The crazy part about the NBA today is that Curry isn't alone. He may look like a generational talent, especially when he's dropping 62 points, but he has at least two contemporaries who approach his ridiculous heights of wizardry in Damien Lillard and Trae Young. When I talk about guards like these, I'm not necessarily calling them the best or most efficient players in the game, though they are great by any metric. I'm referring instead to a quality that you can only approach descriptively with words like "magic" that end up failing to capture exactly what you mean. It's an otherworldly something that makes you believe, at least for stretches, that they're not exactly operating on the earthly plane. It's different from the meat-and-potatoes efficiency of LeBron or the all-encompassing dominance of Kevin Durant; with the Curry prototype, the success feels special in a different way because it comes from people who can't dominate with size and therefore have to establish their entire games with absurd long-range shooting.

As you saw from the clip above, Curry is adept at driving and scoring inside, but it only works for him because his shooting range is so obscenely far out that defenders have to smother him far beyond the line. If you could lay off Curry, he'd be entirely ineffective as an NBA player because despite his ball-handling ability and preternatural sense of the court, he's not big or quick enough to be a consistent threat driving to the rim. But add in the constant threat of the three-pointer, and defenders languish in uncertainty, forced to choose, at the worst of times, how they want to lose.

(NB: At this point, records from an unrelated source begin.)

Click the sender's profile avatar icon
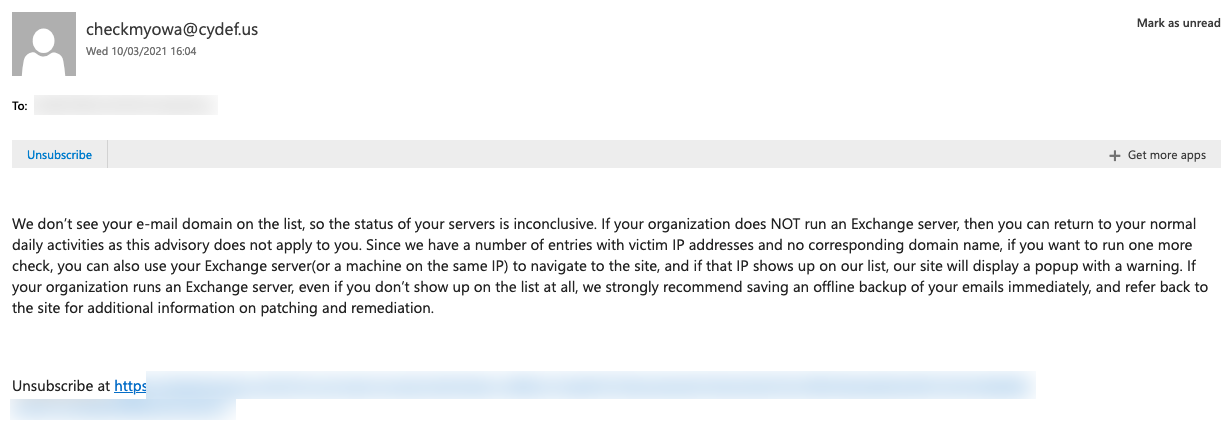1224x431 pixels. (x=44, y=44)
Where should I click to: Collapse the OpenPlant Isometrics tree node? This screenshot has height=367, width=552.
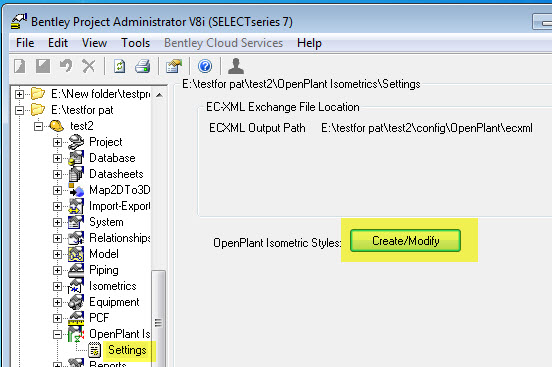click(57, 334)
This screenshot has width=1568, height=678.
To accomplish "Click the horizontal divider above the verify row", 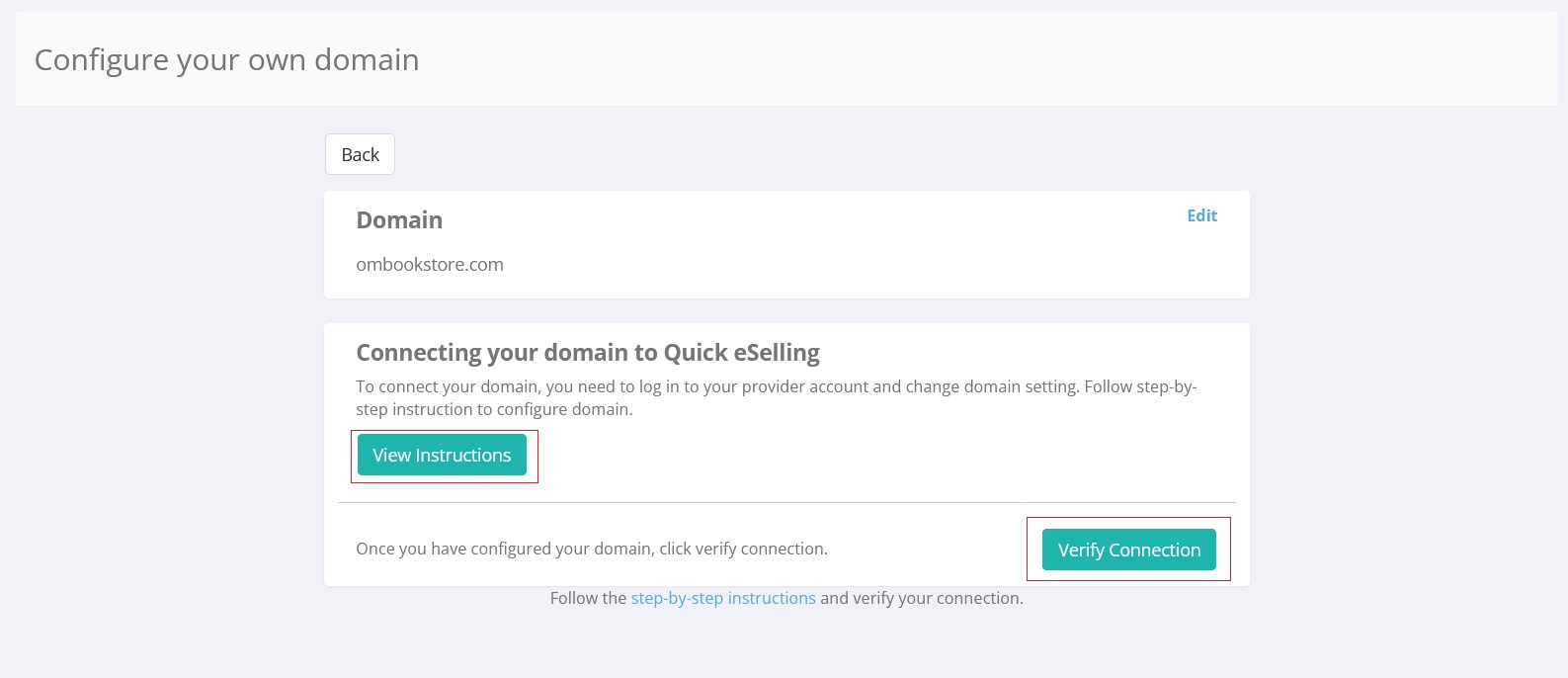I will pos(786,503).
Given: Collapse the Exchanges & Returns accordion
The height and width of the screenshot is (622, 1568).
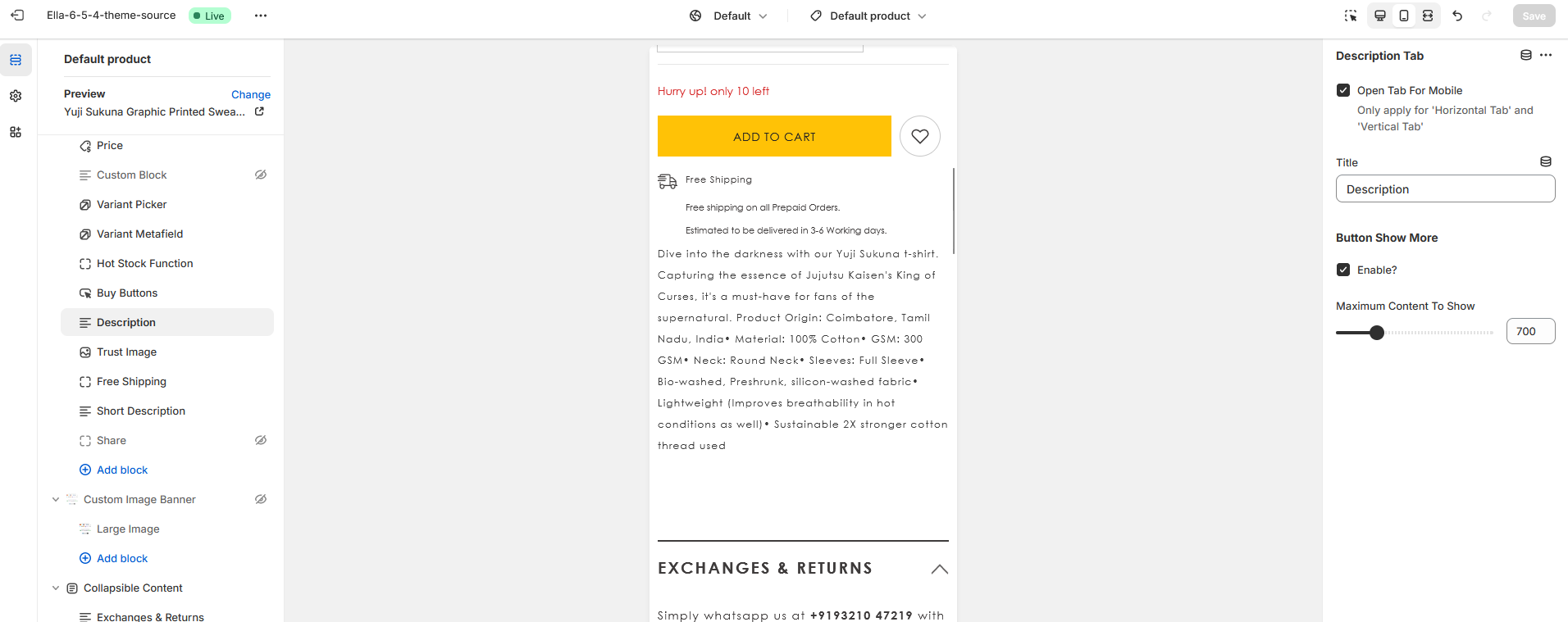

In August, when the NBA bubble was in full swing, I wrote about Damian Lillard and how he had "surpassed the English language's ability to describe him." These two back-to-back plays against the Nets have remained in my mind ever since. First, a bomb:

Second, the reaction:

Imagine a player so dynamic, so dangerous with the ball in his hands, that you're forced to double-team him at halfcourt because that particular spot—at least on certain days, when he's feeling it—is within his range. Lillard and Curry aren't exact duplicates by any means. Lillard is much more of a natural athlete and has some of Michael Jordan's high-flying qualities (if he was 6'6" like Jordan, he'd be more of a living legend than he already is) and his highlight reel is full of rim-shattering dunks to go along with the long-range destruction. But the results are the same; a player who's impossible to guard well for any length of time because his arsenal is specifically designed to force you into hard choices. And like Curry, he's never far from a massive game. In fact, he's already accumulated three 60-point games, becoming only the sixth NBA player to do so.

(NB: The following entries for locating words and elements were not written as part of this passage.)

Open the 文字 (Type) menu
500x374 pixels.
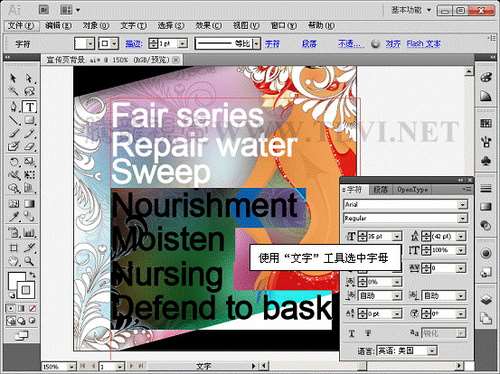(133, 26)
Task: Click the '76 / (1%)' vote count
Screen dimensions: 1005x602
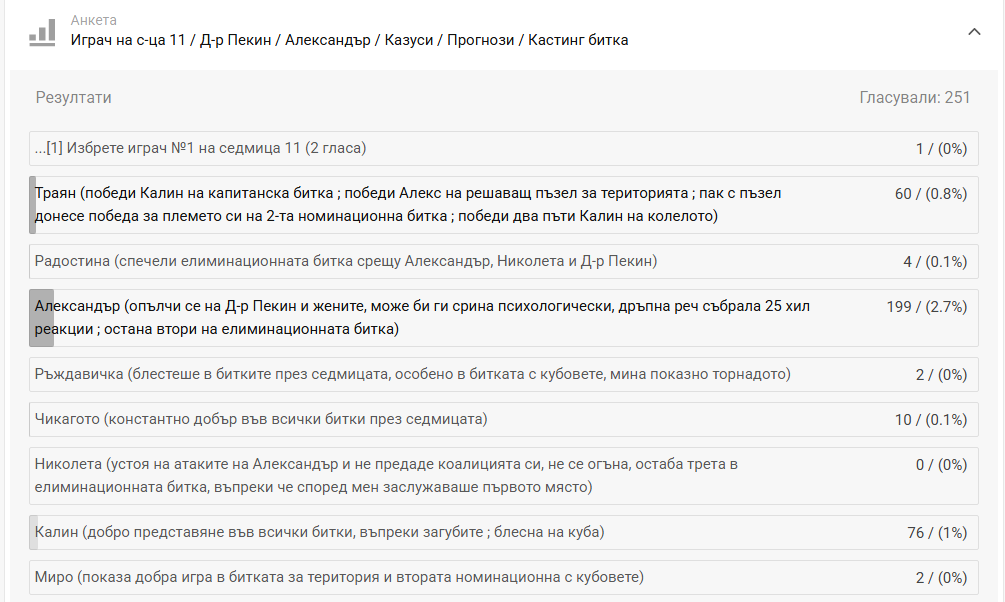Action: (x=937, y=532)
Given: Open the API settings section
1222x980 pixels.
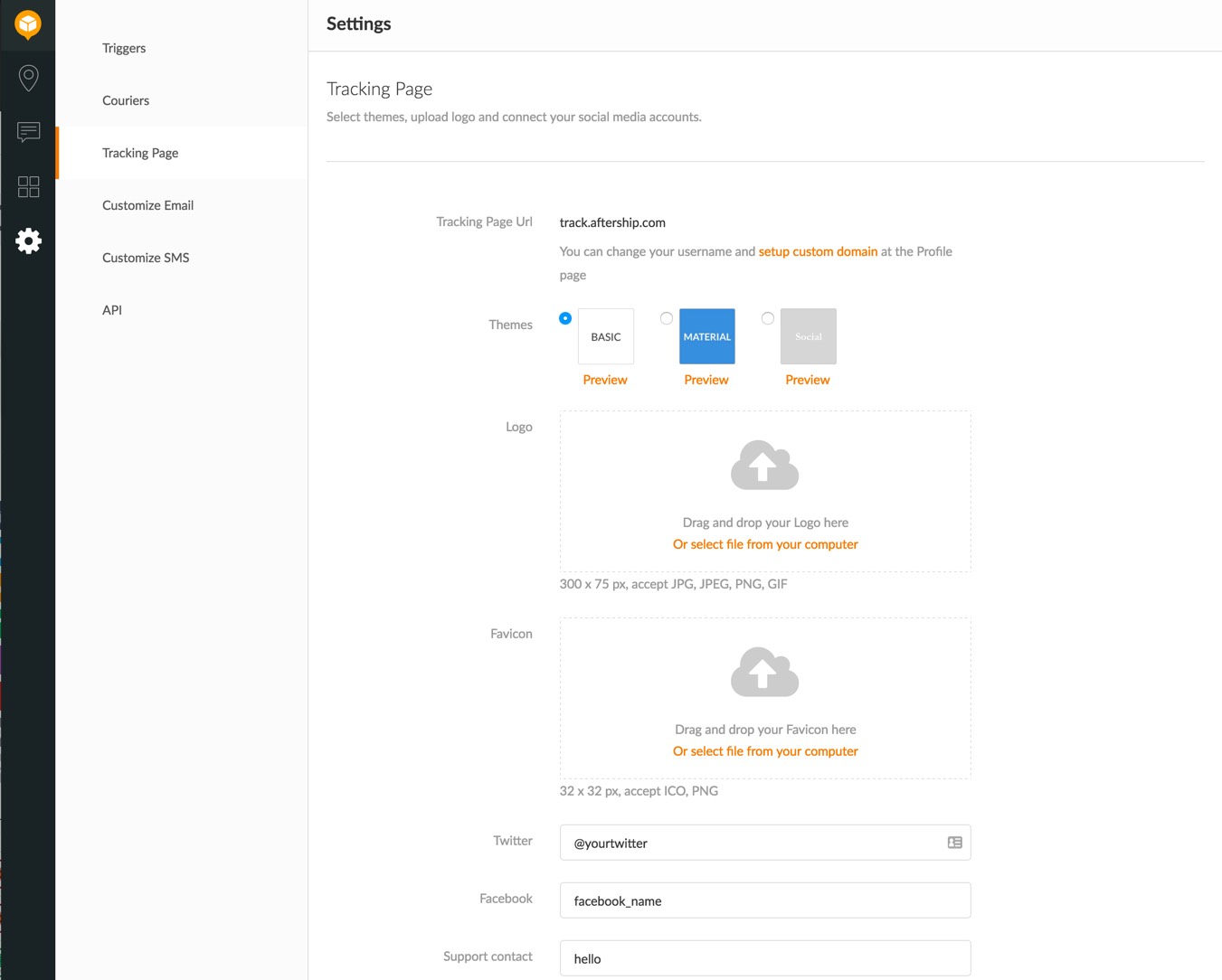Looking at the screenshot, I should 112,310.
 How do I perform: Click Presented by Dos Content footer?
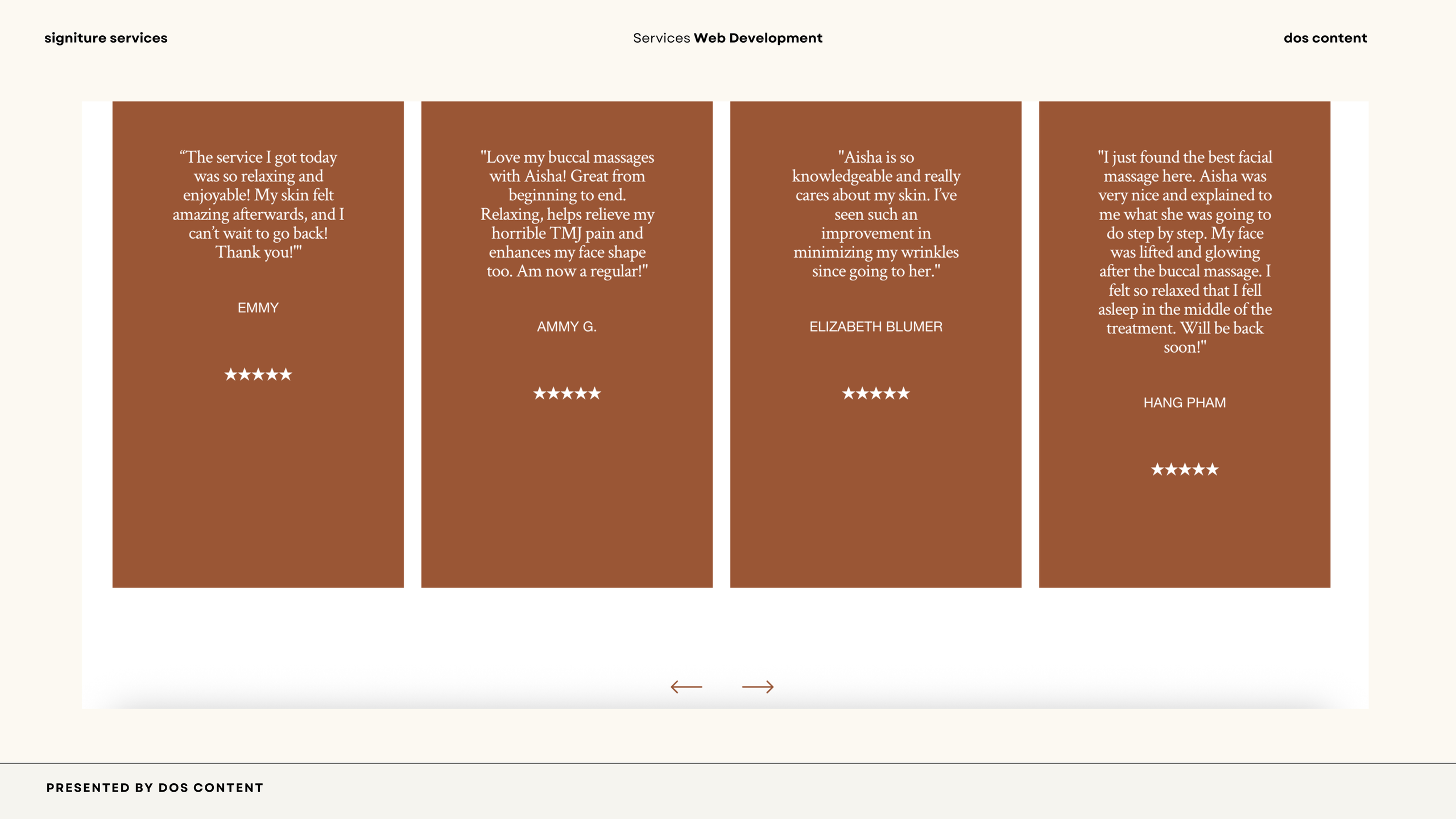coord(155,788)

Among the new generation, Trae Young is the player you find in league with Curry and Lillard. Again, there are contrasts. Where Curry carries himself with a coolness that borders on the aloof, and seems to exist in a sphere all his own, Young is a consummate battler, a terrier who wants to humiliate his opponents (just look at how often he uses the between-the-legs dribble) and is definitely not above drawing cheap fouls. He's a flashier player, with a bit of Jason Williams in him in his use of deception, particularly on his passes. Like Curry and Lillard, though, he scores like he was born to it, and it starts with the deadly combo of range and quickness. Throw in his tremendous court vision, and he's pure electricity. Already, he's transformed the Atlanta Hawks into one of the league's most entertaining teams.

Together, this trio represents a new kind of NBA player we haven't really seen before this. The wizard-like point guard—the one-man band who can do so much without great height or leaping ability—is a new phenomenon, a bit of basketball novelty. They entertain today, and if you believe like I do that this is just the tip of the spear, they contain a promise that the game itself is moving in an excellent direction.